Upcoming and Past Events

Event Year Location Notes
SemEval 3 to be determined to be determined - discussion at SemEval 3 Group
SemEval 2 2010 Uppsala, Sweden - proceedings
SemEval 1 2007 Prague, Czech Republic - proceedings
- copy of website at Internet Archive
SENSEVAL 3 2004 Barcelona, Spain - proceedings
SENSEVAL 2 2001 Toulouse, France - main link provides links to results, data, system descriptions, task descriptions, and workshop program
- copy of website at Internet Archive
SENSEVAL 1 1998 East Sussex, UK - papers in Computers and the Humanities, subscribers or pay per view


Tasks in Semantic Evaluation

The major tasks in semantic evaluation include:

  • Word sense disambiguation: WSD, lexical sample and all-words, the process of identifying which sense of a word (i.e. meaning) is used in a sentence, when the word has multiple meanings (polysemy). WSD task has two variants: "lexical sample" and "all words" task.

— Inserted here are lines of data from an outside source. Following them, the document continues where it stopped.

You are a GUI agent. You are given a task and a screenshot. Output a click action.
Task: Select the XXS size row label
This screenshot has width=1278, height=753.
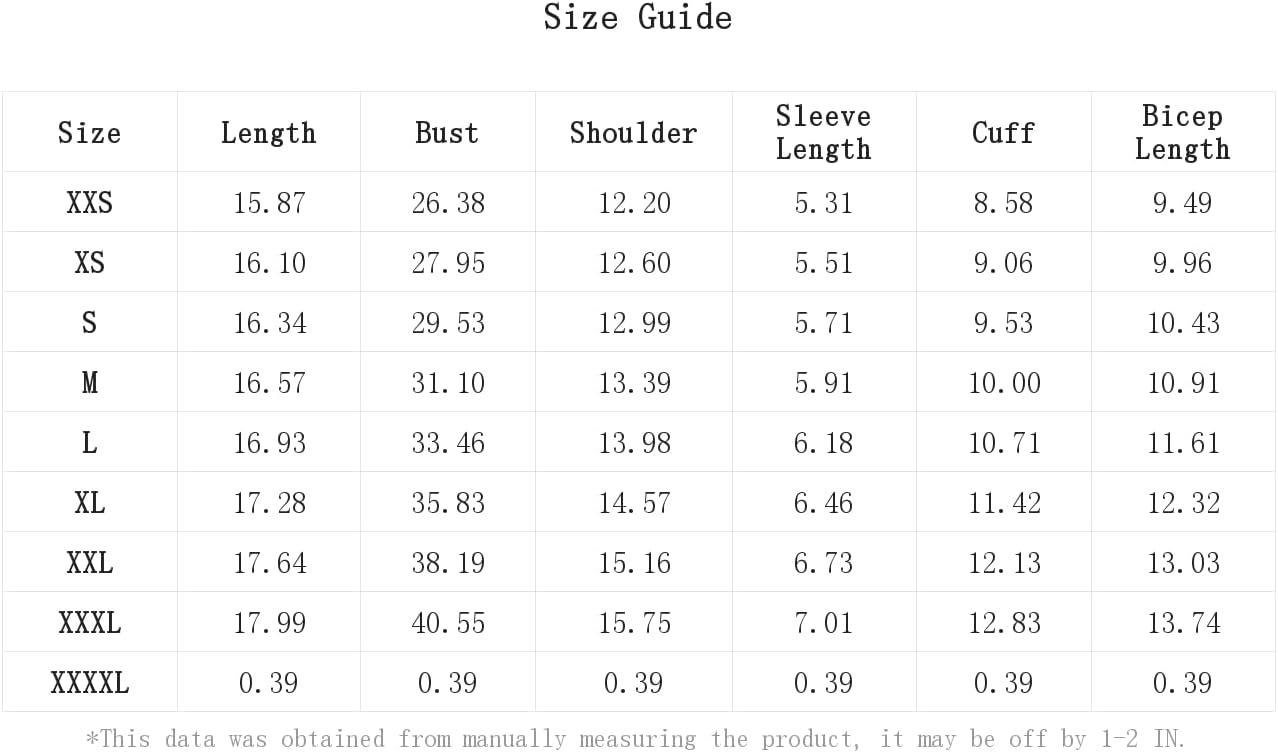(x=89, y=203)
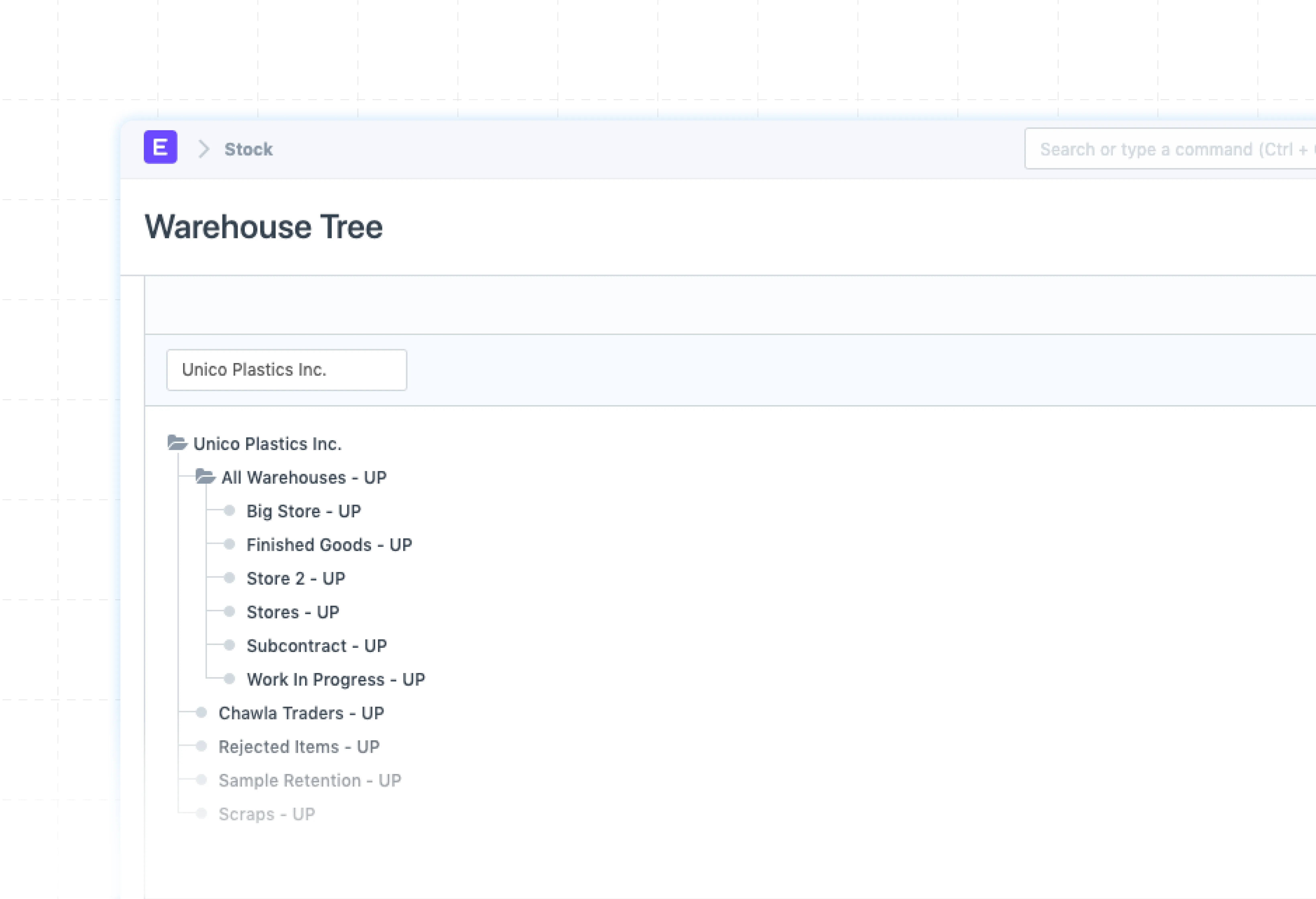Click the bullet beside Big Store - UP
1316x899 pixels.
click(x=229, y=510)
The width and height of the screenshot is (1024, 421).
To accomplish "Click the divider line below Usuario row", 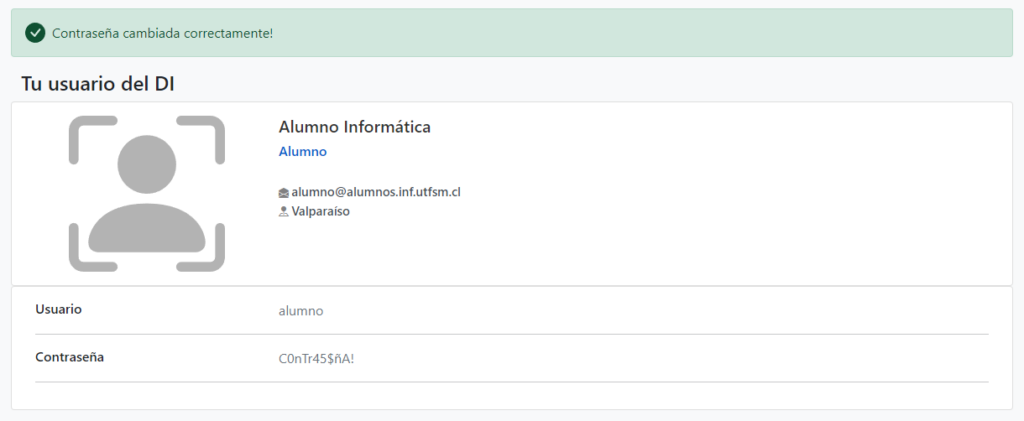I will pos(511,334).
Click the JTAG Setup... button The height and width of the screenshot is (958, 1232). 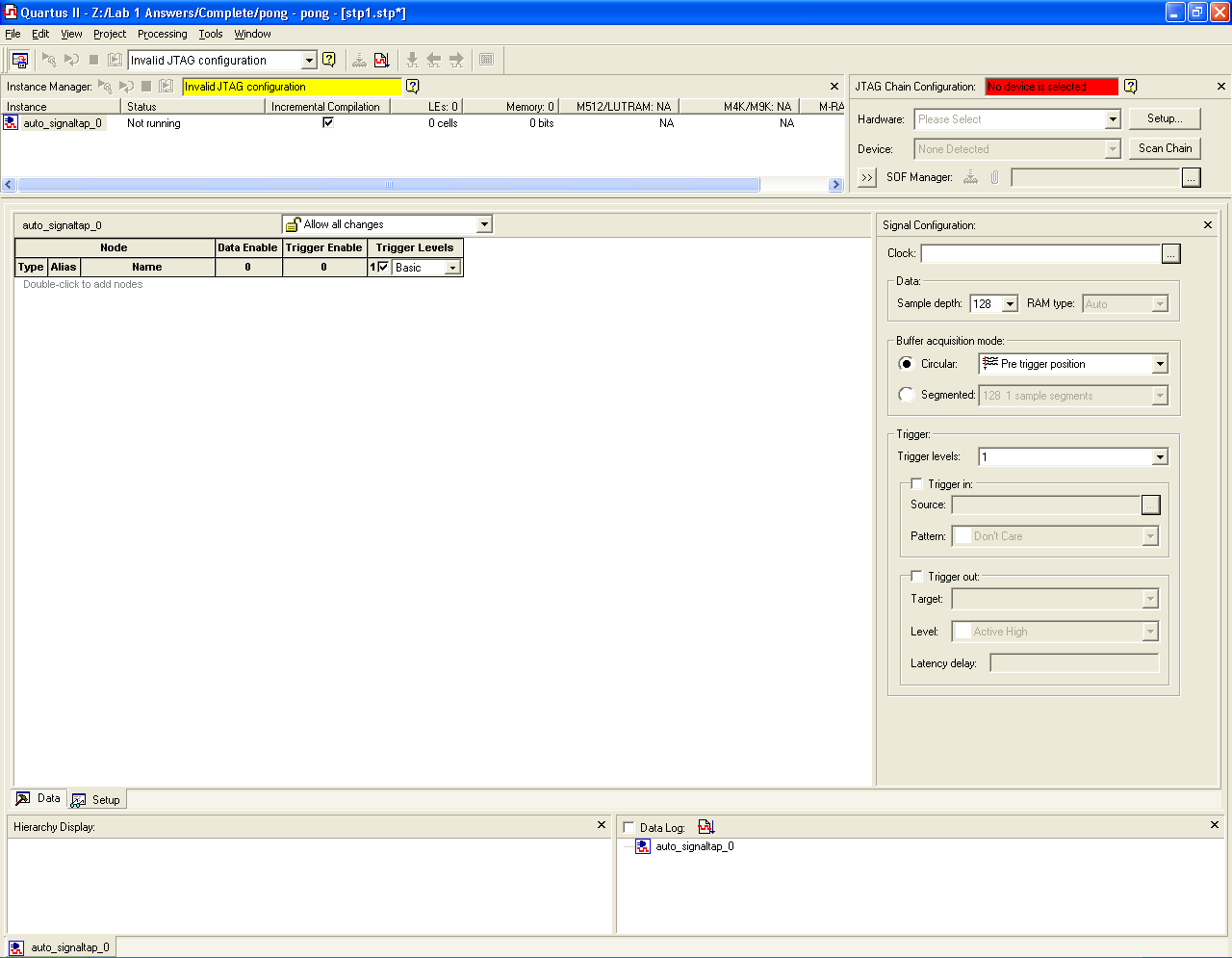tap(1165, 118)
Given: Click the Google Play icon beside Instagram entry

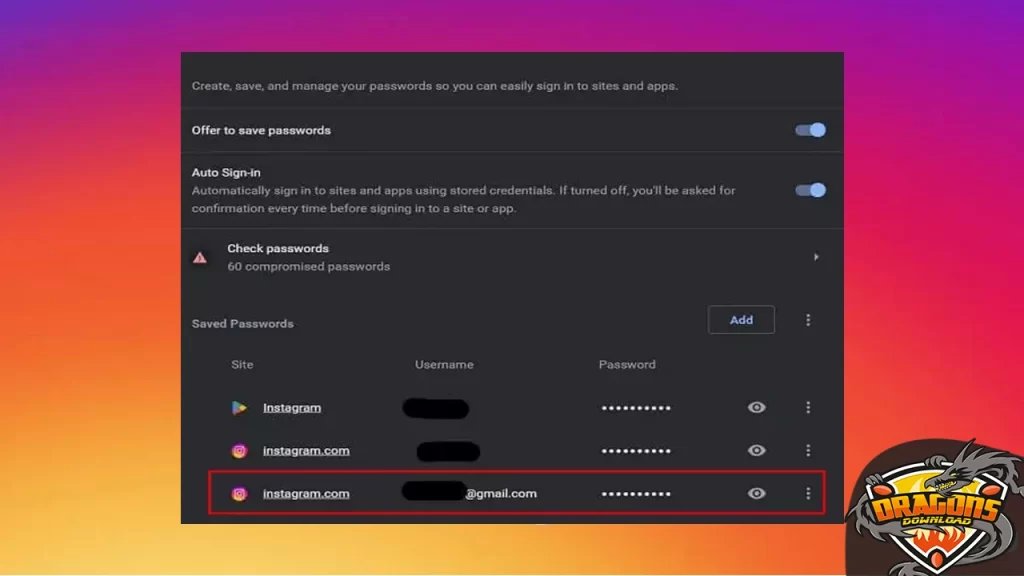Looking at the screenshot, I should 240,407.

The former comprises disambiguating the occurrences of a small sample of target words which were previously selected, while in the latter all the words in a piece of running text need to be disambiguated.
  • Multi-lingual or cross-lingual word-sense disambiguation: word senses are defined according to translation distinctions, e.g., a polysemous word in Japanese is translated differently in a given context. The WSD task provides texts with target words and requires identification of the appropriate translation. A related task is cross-language information retrieval, where participants disambiguate in one language (e.g., with WordNet synsets) and retrieve documents in another language; standard information retrieval metrics are use to assess the quality of the disambiguation.
  • Subcategorization acquistion: semantically similar verbs are similar in terms of subcategorization frames. The task is to use any available method for disambiguating verb senses, so that the results can then be fed into automatic methods used for acquiring subcategorization frames, with the hypothesis that the disambiguation will cluster the instances.
  • Semantic role labeling
  • Word-sense induction
  • Semantic relation identification
  • Metonymy resolution
  • Temporal information processing
  • Lexical substitution
  • Evaluation of lexical resources
  • Coreference resolution
  • Sentiment analysis

This list is expected to grow as the field progresses.

Organization

SIGLEX, the ACL Special Interest Group on the Lexicon is the umbrella organization for the SemEval semantic evaluations and the SENSEVAL word-sense evaluation exercises. SENSEVAL is the home page for SENSEVAL 1-3. Each exercise is usually organized by two individuals, who make the call for tasks and handle the overall administration. Within the general guidelines, each task is then organized and run by individuals or groups.

SemEval on Wikipedia

On Wikipedia, a SemEval page had been created and it is calling for contributions and suggestions on how to improve the Wikipedia page and to further the understanding of computational semantics.